According to the Qur’an, Jesus was one of God’s most beloved messengers, a precursor to the last prophet Muhammad and he was sent to guide the Children of Israel. In the Holy Qur’an, there are many stories of Christ’s miraculous birth, his teachings & the miracles he performed by God’s permission, such as healing the blind & those who had leprosy.
Muslims believe that Jesus was immaculately conceived without the intervention of a human father – that Jesus was born miraculously of a virgin mother and no father, much like the birth of the prophet Adam, the first human being, who was created with neither mother nor father.
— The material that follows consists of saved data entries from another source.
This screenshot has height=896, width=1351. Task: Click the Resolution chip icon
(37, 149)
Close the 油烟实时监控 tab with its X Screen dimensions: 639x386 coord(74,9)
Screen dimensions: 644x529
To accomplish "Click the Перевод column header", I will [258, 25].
When Mary was due to give birth, she retired to a remote place. When she returned with the baby, there was much ridicule. The people said: (quote from Qur’an)

“Thy father was not a man of evil, nor thy mother a woman unchaste!
She merely pointed to the babe. They said: ‘How can we talk to one who is a child in the cradle?’
The baby said; ‘I am indeed a servant of God: He hath given me revelation and made me a prophet;
And He hath made me blessed wheresoever I be, and hath enjoined on me prayer and charity as long as I live;
(He) hath made me kind to my mother, and not overbearing or miserable;
So peace is on me the day I was born, the day that I die, and the day that I shall be raised up to life (again)!’
Such (was) Jesus the son of Mary: (it is) a statement of truth, about which they (vainly) dispute. It is not befitting to (the majesty of God) that He should beget a son. Glory be to Him! When He determines a matter, He only says to it, ‘Be’, and it is.”
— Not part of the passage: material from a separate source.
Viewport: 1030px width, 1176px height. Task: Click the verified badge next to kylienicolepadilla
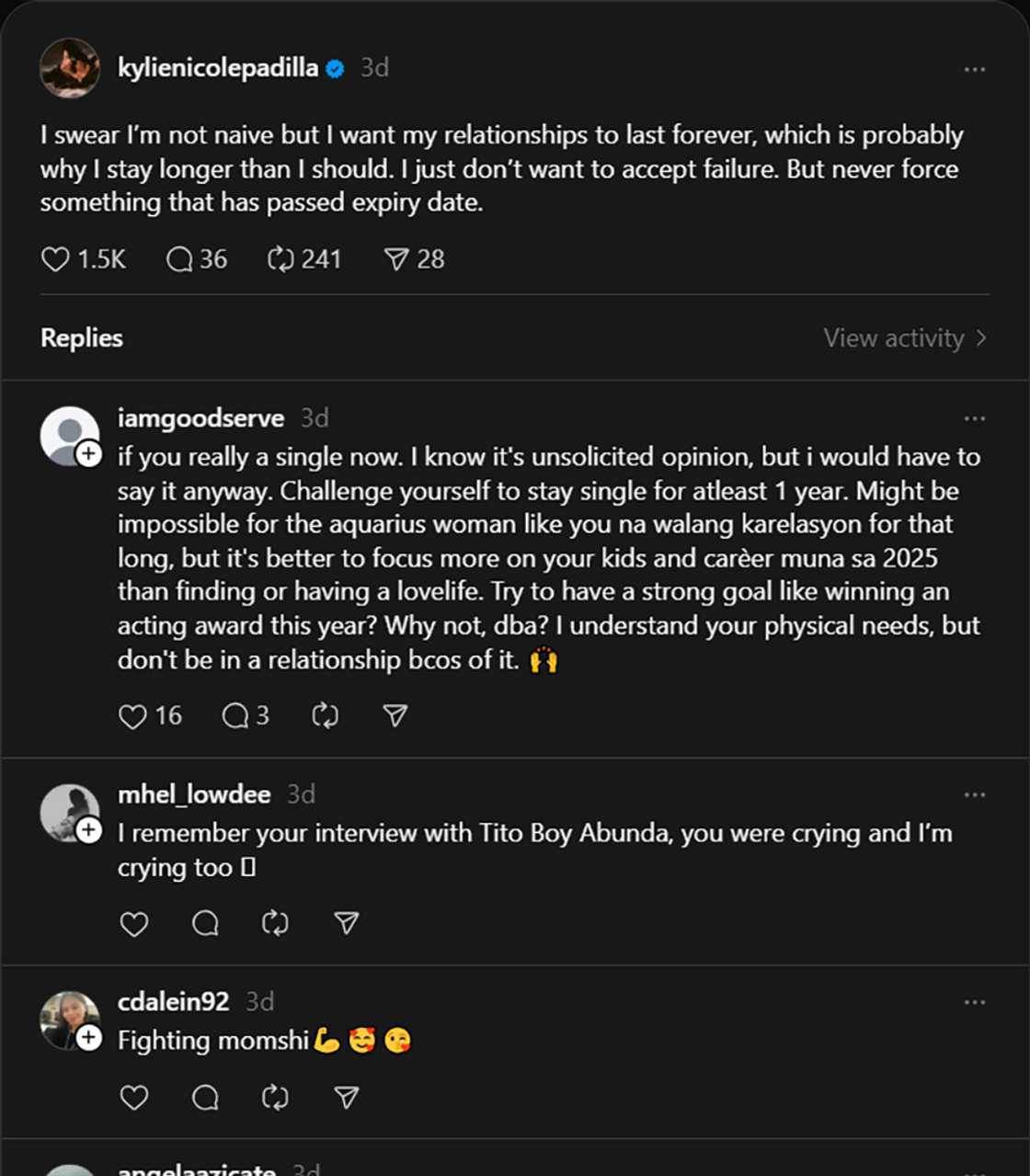tap(334, 66)
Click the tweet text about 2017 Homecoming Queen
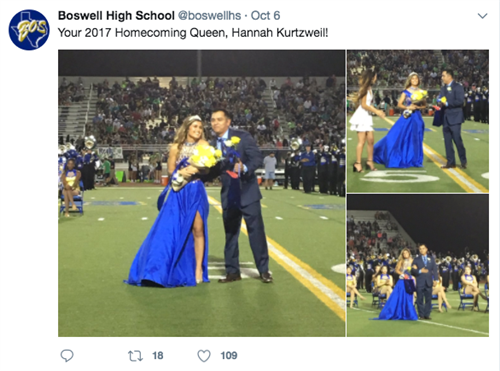Screen dimensions: 500x371 (x=193, y=33)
So this was Christ’s first miracle, when he spoke as a tiny baby to defend his mother’s honour. The Holy Qur’an denies that Jesus was crucified, that is that he died on the cross. Rather, God took Jesus up to Heaven where he sits at God’s right hand. Christ’s enemies boasted that they had killed him, but God tells us in the Qur’an that He made it look as though Christ had died on the cross to confound his enemies.

It is important to note that Jesus prayed to the same God to whom all Prophets prayed, the same God of the Jews and the Christians.
We are told in the Qur’an that Jesus will return before the end of the world. As I quoted, Jesus refers to the day that he will be raised up again; this refers to the day of judgement, when all mankind will be raised up again and we will be questioned about our beliefs and our actions, and judged accordingly.

There are many stories about Jesus and his ministry. Jesus was once seen running away from a man. People were surprised to see him running away – he did not run away from anything or anybody. He was known for his goodness, humility and friendliness.
So they asked him, ‘Jesus, spirit of God, why are you running away from that man?’ Jesus replied ‘I am running away from a fool’.

People were still more surprised – they knew that Jesus was a prophet. He had cured the sick. He had even brought the dead to life. So they said, ‘But Jesus, spirit of God, you have power to bring the dead to life’.
Jesus smiled and said: ‘True, I have brought the dead to life. But I find it difficult to bring a fool to his senses’.

So to sum up, according to the Qur’an Jesus was a great prophet ‘in the company of those nearest to God’, a servant of God & messenger of God who preached the same message as all the other prophets of the old and new testaments – that is the message of one unique God.